> **Text excerpt**
####

We just wanted to answer some questions about our budget. Even when we were aiming for our first $50,000, some wondered why we needed even that much to make a feature-length film. Why are we now shooting for four times that goal?
Good questions, all.
So, we thought we’d share with you some examples of recent successful documentaries and what they cost to produce, as well as how the funds you have helped us raise will be used in support of this film.
$200,000 is a big number in our lives and in the world of Kickstarter. However, in the world of professional, feature-length documentaries, it is a realistic but modest budget.
Some sample budgets of documentary films that have played at top festivals and gone on to have theatrical, TV, and online releases:
- Under Our Skin (Lyme disease documentary) – just under $1 million
- 5 Broken Cameras – $250,000 (Oscar nominee) – (shot using mostly home-video footage)
- The Invisible War – $850,000 (Oscar nominee)
- A Small Act – under $500,000
- The Gatekeepers – 1.5 million euros (Oscar nominee)
- Searching for Sugarman – $1 million (Oscar nominee)
- Inside Job – $2 million (Oscar nominee)
Is it possible to make an excellent film for much less? Of course. And that’s what we’re trying to do!
Here is what our film will cost:
Production: $120,000 This money covers upgrading to a better camera that can more beautifully capture images in near darkness, allowing us to film our most severely afflicted interview subjects who cannot tolerate light. As an added bonus, the film will also have an overall higher-quality look when shown on large formats (theaters!). It will cover the cost of travel and lodging so we can shoot on location in the US and several other countries, in addition to hiring professional sound recordists and camera assistants, shooting permits, insurance, and meals for the crew.

####

> **Work to complete**
1. Reproduce the film budget update from "So, we thought" up to and including "Sugarman – $1 million (Oscar nominee)", replacing "Oscar nominee" with "Academy Award nominee".
2. Carry on the film budget update after its last sentence, writing the next part of the cost breakdown.
The lines that follow are separate material with no connection to the film budget update.

####

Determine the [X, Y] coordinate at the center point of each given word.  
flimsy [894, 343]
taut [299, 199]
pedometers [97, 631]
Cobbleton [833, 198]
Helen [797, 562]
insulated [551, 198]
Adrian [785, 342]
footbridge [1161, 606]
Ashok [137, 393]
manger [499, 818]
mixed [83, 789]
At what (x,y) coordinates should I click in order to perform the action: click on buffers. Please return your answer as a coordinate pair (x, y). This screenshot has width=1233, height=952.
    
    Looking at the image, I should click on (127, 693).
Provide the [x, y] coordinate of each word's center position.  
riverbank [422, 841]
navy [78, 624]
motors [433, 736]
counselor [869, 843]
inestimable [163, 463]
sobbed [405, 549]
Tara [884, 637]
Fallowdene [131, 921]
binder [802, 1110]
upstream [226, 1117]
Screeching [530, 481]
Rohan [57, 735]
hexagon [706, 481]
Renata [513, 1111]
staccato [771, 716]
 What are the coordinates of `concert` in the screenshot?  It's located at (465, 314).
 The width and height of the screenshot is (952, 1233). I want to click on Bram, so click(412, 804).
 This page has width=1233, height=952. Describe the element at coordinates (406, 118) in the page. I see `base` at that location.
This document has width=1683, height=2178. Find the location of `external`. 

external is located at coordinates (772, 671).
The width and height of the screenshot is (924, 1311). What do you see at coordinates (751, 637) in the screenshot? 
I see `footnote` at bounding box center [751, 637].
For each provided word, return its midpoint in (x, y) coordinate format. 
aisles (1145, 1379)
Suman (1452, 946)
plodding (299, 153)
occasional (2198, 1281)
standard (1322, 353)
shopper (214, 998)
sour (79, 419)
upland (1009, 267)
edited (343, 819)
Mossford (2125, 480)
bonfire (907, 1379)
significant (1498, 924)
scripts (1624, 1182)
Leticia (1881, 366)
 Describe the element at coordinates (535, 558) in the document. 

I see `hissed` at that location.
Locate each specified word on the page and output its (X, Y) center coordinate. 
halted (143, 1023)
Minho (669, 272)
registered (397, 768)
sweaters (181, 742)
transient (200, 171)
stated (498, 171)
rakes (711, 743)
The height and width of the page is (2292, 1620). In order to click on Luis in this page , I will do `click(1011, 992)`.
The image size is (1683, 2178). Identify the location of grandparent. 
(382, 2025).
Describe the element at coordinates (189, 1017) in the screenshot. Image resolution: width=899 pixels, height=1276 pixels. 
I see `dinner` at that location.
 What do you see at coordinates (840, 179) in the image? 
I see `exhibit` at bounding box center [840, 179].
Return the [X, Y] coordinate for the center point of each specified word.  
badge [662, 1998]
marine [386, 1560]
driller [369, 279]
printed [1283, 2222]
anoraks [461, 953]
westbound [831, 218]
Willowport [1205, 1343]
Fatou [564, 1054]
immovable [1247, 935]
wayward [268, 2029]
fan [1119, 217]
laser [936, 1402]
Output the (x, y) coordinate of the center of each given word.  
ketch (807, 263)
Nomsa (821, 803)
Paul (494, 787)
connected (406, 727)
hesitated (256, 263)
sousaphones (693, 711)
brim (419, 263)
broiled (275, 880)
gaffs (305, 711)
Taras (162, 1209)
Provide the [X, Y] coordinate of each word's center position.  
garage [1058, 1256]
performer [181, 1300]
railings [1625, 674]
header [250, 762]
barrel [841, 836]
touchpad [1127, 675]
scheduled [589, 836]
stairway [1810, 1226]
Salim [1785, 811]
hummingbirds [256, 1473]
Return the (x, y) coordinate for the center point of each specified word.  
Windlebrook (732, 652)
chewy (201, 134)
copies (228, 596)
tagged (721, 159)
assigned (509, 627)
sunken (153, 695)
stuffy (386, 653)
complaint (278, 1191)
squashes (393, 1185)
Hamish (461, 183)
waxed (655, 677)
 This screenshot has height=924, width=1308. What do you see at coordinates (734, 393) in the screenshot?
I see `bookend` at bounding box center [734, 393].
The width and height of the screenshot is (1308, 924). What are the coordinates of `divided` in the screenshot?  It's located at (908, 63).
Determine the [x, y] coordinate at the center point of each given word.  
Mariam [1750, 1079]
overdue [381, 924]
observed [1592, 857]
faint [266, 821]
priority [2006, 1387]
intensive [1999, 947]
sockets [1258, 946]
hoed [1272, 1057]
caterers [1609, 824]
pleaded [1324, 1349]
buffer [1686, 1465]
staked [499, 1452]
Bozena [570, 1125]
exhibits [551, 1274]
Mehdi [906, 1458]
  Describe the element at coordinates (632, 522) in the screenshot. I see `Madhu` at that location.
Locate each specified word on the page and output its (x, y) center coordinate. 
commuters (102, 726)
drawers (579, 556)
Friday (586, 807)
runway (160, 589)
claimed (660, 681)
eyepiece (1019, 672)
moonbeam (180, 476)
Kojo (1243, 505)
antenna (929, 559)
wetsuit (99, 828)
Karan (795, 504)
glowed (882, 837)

####

> **Answers for each item**
1.
So, we thought we’d share with you some examples of recent successful documentaries and what they cost to produce, as well as how the funds you have helped us raise will be used in support of this film.
$200,000 is a big number in our lives and in the world of Kickstarter. However, in the world of professional, feature-length documentaries, it is a realistic but modest budget.
Some sample budgets of documentary films that have played at top festivals and gone on to have theatrical, TV, and online releases:
- Under Our Skin (Lyme disease documentary) – just under $1 million
- 5 Broken Cameras – $250,000 (Academy Award nominee) – (shot using mostly home-video footage)
- The Invisible War – $850,000 (Academy Award nominee)
- A Small Act – under $500,000
- The Gatekeepers – 1.5 million euros (Academy Award nominee)
- Searching for Sugarman – $1 million (Academy Award nominee)

2.
Post-Production: $80,000 This will cover hiring an editor, doing a final color correction, sound design and mix, music rights, and making a film print for festival screenings. Did you know that a single 35mm print, which many top festivals and some theaters still require, costs, at minimum, $30,000?
Why are you try to raise so much on Kickstarter?
The more we can raise now, the more energy we have to focus on craft, the faster we can finish the film, and the less energy we will need to spend on fundraising in the future. And as I’m sure you can appreciate, for Jen, the more energy saved, the better!
What happens if you raise more than your goal?
For starters, Kickstarter and Amazon payments will take about 7-10% of what we’ve raised, and fulfilling rewards does carry some costs.
The short answer is, within reason, more money will help us get to an even better film. It means being able to shoot for more days, get even better footage, or the power to work with even more talented and experienced folks.
What if you don’t raise everything on Kickstarter?
We have many applications out for grants. We will keep pounding the pavement. And one way, or another, we will get to where we’re going.
Got more questions? Ask away!
Thank you so much for your continued support of our bid to make M.E. visible, to help push history forward a little faster.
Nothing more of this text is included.